### BRIEF
Please reproduce the section of the records that starts with the line containing "location of Advertisement." and ends with the line containing "Skip to main content is", keeping both of those lines.

[Data lines]
· · · ·

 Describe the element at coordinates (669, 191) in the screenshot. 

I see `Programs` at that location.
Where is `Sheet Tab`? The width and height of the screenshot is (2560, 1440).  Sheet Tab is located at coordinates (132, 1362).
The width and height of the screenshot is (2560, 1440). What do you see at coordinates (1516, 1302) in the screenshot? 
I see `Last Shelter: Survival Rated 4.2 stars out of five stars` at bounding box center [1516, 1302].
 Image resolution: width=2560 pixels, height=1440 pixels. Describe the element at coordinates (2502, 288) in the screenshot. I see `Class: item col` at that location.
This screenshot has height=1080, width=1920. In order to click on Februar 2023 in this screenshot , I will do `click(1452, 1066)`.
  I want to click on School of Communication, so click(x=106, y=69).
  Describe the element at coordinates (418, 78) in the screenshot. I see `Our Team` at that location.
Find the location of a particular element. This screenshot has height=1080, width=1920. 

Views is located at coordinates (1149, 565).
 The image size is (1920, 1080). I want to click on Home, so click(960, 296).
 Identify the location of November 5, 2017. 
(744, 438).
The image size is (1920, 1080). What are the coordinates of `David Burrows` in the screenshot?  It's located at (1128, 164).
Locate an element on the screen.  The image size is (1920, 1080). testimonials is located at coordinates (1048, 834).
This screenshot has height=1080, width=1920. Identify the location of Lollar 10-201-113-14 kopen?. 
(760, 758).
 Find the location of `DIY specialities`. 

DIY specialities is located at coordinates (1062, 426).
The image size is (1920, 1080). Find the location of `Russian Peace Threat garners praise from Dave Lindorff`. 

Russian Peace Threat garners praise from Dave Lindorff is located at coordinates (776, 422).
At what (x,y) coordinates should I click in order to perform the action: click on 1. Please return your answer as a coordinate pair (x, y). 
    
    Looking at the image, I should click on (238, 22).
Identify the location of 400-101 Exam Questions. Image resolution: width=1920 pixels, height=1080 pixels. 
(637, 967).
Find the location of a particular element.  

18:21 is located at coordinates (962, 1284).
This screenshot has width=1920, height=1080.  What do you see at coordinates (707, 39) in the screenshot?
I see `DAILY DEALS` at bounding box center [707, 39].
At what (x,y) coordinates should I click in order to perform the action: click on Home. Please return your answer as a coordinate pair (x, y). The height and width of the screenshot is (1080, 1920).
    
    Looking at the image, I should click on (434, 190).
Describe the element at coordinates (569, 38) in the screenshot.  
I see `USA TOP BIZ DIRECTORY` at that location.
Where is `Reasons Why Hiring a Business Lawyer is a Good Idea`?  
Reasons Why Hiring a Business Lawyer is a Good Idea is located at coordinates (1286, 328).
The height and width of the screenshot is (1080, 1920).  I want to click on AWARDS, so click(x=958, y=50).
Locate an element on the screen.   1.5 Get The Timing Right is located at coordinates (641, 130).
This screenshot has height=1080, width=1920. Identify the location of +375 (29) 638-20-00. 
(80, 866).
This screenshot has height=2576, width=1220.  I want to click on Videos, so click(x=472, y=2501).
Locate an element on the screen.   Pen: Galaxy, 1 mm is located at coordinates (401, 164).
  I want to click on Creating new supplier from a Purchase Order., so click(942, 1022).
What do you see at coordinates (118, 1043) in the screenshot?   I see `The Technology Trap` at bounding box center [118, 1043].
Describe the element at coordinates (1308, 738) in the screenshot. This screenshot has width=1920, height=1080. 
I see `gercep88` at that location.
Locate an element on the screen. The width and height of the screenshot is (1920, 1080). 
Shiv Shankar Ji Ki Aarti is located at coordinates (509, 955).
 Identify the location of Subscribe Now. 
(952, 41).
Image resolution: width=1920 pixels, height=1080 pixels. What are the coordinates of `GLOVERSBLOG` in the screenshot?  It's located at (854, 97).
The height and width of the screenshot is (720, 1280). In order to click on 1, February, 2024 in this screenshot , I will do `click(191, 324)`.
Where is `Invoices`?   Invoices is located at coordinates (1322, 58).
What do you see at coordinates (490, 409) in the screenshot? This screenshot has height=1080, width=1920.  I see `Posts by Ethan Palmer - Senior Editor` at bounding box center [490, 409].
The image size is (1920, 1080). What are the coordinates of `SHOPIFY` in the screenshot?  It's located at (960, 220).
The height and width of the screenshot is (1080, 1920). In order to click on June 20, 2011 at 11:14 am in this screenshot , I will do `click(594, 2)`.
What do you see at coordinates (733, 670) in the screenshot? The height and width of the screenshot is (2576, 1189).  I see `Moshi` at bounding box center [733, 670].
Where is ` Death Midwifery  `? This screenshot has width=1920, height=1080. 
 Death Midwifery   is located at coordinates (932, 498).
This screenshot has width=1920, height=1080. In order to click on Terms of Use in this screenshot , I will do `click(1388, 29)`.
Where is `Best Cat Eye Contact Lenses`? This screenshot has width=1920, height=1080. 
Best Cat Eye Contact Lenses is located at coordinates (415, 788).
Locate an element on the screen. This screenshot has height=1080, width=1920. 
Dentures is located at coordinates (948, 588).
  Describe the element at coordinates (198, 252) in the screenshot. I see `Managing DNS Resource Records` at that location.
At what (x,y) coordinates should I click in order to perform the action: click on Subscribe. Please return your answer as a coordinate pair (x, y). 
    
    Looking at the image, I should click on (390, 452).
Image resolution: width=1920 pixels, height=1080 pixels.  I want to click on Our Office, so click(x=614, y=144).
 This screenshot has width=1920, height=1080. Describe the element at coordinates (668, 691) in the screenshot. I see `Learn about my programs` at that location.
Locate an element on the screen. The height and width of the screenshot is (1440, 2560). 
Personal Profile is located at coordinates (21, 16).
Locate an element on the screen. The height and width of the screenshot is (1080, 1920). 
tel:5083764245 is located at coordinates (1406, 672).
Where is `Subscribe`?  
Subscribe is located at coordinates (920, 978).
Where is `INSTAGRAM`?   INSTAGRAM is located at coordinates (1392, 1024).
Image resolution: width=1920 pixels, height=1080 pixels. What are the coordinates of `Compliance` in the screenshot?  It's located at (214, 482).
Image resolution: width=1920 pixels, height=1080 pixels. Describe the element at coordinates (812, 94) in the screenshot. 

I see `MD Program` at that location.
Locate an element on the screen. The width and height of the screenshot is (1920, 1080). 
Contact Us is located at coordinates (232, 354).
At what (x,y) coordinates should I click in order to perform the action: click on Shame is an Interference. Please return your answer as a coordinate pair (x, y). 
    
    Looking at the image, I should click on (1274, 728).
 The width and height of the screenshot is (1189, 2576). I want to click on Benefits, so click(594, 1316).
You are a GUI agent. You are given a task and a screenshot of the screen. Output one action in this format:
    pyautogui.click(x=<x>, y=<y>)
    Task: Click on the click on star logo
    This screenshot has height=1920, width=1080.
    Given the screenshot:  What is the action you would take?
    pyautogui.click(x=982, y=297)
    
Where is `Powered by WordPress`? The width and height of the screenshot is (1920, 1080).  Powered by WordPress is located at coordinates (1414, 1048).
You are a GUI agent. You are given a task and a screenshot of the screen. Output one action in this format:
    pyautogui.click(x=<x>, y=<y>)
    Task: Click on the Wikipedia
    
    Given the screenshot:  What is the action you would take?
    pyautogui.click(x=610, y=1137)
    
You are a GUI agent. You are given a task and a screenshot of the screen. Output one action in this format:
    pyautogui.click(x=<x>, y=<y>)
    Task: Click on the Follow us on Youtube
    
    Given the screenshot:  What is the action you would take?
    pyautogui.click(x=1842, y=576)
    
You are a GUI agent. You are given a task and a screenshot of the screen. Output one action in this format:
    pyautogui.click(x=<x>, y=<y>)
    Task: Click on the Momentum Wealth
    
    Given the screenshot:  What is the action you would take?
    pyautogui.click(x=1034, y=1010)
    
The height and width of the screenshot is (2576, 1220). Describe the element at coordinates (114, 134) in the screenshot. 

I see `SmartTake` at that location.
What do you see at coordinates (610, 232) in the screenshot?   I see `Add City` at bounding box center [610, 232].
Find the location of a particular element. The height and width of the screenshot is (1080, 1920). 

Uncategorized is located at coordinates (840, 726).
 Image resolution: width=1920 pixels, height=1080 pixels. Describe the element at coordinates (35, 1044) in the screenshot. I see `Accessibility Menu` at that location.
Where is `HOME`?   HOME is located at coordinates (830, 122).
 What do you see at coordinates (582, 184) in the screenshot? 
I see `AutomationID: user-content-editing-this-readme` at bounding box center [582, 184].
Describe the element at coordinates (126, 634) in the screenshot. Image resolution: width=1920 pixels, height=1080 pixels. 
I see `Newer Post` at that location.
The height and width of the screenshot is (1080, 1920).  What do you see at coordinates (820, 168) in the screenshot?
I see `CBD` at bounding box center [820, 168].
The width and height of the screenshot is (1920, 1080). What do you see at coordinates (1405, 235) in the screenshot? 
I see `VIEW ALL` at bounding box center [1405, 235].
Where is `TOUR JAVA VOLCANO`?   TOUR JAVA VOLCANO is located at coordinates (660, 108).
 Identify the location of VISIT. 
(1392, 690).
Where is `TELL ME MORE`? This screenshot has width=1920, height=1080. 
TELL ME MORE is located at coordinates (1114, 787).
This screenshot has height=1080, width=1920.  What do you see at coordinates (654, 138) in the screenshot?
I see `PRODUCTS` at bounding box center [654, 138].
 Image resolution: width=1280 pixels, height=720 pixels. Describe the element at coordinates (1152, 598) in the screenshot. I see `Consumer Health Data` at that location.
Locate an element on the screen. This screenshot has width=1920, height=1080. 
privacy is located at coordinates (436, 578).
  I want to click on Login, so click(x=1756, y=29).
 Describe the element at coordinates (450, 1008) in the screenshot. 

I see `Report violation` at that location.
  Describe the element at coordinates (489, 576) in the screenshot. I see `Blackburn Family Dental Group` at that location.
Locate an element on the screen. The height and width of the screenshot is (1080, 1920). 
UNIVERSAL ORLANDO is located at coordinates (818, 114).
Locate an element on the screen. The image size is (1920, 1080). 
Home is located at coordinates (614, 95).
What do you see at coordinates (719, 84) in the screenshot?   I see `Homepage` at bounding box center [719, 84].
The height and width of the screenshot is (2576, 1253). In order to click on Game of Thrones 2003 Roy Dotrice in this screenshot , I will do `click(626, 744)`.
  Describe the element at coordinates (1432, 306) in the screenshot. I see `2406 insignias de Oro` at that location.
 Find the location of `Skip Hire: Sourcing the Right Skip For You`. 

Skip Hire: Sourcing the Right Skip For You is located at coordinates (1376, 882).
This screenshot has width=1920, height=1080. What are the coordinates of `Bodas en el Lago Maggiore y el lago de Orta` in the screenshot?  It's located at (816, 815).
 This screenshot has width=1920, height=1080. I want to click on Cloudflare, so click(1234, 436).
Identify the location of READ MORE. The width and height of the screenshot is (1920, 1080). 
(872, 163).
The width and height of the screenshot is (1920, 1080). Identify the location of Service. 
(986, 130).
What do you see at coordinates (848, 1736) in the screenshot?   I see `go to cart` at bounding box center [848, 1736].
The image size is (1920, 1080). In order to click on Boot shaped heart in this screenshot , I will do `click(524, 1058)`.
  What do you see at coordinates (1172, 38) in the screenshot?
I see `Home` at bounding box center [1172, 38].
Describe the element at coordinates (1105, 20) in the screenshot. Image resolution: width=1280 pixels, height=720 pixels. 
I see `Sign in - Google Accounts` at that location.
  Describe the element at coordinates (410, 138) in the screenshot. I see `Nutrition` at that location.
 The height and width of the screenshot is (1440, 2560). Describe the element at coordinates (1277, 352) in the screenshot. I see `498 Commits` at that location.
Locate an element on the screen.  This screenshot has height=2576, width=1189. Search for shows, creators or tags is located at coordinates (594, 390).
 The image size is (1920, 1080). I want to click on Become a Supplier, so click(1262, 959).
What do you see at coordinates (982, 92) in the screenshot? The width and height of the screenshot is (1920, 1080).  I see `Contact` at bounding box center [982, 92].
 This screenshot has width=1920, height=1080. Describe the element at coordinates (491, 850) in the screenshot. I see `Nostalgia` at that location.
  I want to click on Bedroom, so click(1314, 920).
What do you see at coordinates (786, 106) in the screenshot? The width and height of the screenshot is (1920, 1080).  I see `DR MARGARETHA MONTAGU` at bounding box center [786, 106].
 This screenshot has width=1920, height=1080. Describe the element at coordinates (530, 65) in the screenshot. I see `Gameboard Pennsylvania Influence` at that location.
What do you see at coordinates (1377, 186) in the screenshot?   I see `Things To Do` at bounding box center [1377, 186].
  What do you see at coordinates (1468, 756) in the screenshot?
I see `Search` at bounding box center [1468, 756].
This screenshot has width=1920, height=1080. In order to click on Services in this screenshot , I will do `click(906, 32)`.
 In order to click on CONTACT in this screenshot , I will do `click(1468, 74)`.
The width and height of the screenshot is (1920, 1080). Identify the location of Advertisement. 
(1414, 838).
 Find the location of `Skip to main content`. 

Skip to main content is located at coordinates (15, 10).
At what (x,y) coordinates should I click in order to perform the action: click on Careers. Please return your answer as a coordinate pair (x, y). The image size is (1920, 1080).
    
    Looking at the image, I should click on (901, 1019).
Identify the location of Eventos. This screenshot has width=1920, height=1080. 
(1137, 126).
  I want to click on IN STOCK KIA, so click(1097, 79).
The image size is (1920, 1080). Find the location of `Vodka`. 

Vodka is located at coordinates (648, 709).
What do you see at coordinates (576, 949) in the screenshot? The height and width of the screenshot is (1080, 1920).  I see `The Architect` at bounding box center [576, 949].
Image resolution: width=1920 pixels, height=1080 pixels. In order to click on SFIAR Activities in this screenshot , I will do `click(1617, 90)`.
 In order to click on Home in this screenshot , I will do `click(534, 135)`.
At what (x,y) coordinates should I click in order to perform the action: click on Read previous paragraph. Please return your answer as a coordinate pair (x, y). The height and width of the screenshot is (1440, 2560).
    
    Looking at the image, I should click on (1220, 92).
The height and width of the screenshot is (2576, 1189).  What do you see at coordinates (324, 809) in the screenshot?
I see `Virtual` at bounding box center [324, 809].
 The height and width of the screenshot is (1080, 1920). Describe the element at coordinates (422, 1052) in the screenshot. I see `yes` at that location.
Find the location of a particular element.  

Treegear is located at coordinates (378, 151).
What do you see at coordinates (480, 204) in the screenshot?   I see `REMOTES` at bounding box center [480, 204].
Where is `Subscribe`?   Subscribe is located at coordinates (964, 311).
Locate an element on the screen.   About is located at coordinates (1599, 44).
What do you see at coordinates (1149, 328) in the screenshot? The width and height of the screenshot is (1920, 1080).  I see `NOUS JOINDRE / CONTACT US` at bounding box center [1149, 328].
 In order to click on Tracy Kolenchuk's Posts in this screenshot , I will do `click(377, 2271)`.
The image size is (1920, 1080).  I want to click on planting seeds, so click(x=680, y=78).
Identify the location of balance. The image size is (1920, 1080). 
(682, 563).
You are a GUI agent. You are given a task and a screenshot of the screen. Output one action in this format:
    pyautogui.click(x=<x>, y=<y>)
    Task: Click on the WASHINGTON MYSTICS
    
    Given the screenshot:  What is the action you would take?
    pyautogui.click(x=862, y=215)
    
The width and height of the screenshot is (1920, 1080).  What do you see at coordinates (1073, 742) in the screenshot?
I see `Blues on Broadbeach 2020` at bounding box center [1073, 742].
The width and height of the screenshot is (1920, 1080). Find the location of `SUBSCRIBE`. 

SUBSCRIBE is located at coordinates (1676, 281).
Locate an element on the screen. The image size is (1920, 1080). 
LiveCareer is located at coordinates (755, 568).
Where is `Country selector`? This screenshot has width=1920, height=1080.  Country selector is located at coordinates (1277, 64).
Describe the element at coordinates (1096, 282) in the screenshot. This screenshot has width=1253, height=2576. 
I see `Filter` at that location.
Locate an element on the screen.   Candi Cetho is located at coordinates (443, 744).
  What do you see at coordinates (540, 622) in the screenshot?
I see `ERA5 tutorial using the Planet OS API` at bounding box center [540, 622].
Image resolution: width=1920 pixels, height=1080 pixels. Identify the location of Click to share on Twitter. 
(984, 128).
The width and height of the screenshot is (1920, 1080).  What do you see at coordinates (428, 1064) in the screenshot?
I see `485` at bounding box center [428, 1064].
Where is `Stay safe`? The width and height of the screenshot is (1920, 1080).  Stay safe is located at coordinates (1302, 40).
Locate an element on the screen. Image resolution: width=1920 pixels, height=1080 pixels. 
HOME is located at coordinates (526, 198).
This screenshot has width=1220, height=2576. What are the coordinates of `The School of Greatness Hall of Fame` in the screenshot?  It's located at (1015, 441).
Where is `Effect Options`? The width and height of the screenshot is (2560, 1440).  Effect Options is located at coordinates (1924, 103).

· · · ·

### ANSWER TO THIS PROBLEM
The width and height of the screenshot is (1920, 1080). Identify the location of Advertisement. 
(1414, 838).
 Find the location of `Skip to main content`. 

Skip to main content is located at coordinates (15, 10).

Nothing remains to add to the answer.